Verdict
Summary
It’s sort of an Agatha Christie-type whodunit with a distinctly gore and sex-driven pallet, featuring some typically gory scenes and lots of sex and nudity sprinkled throughout. It’s not an especially pleasant or “fun” movie, but for Fulci fans, it’s a late-era treat, putting a particularly pat sense of closure to his career.
Plot:
A patriarch hated by his family dies, leaving his will contested.
Review:
Giorgio (Duilio Del Prete) is a despised man who dies, leaving his family members itching to grab ahold of his estate. His wife (Bettina Giovanni) has trauma and vivid nightmares about the death of her son, who may or may not have been Giorgio’s. His brother and sister in law have reasons to have murdered Giorgio, while his grown daughter Rosy (Karina Huff) might have been the only one to have loved her father, despite his faults. With his considerable will contested, an autopsy is performed to rule out foul play, and while waiting for the results, we discover just how despicable Giorgio’s family (and to some extent, Giorgio as well) are, but the kicker is that while Giorgio is being prepared for burial and eventually laid to rest in the grave, we hear him desperately trying to implore to Rosy to figure out who killed him. When the autopsy results come back in ruling his death as homicide by the long-term effects of ingesting glass particulates, the investigation begins as to who (could be more than one) killed him.

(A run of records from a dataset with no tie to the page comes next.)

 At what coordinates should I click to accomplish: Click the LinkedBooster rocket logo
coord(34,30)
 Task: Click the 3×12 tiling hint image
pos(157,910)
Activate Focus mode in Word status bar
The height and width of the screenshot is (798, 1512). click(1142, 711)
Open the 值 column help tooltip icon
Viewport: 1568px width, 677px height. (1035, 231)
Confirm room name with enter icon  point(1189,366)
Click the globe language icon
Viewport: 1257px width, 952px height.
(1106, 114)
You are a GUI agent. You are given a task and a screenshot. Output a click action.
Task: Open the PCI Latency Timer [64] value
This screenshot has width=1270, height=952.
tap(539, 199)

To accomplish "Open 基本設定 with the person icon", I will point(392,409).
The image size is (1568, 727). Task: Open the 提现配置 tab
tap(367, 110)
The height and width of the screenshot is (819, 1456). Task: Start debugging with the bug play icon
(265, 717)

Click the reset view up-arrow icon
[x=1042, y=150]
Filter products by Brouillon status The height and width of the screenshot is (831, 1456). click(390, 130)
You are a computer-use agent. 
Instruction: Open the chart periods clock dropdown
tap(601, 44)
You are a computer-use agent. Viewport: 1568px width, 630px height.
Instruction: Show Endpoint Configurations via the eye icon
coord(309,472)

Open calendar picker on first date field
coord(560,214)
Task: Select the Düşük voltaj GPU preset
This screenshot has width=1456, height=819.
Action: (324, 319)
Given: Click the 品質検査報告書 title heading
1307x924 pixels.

The second-to-last film gore maestro Lucio Fulci directed, Voices From Beyond has the knowing feel of encroaching doom and death permeating from its every pore. It’s sort of an Agatha Christie-type whodunit with a distinctly gore and sex-driven pallet, featuring some typically gory scenes and lots of sex and nudity sprinkled throughout. It’s not an especially pleasant or “fun” movie, but for Fulci fans, it’s a late-era treat, putting a particularly pat sense of closure to his career.
Severin brings Voices From Beyond to 4K Ultra HD and Blu-ray in a newly issued edition that also contains the CD soundtrack by Stelvio Cipriani. The transfer is vivid and strong, upgrading previous editions in a way that blows them all out of the water. The package comes with a slipcover and bonus interviews (one is an audio interview with Fulci), and a trailer.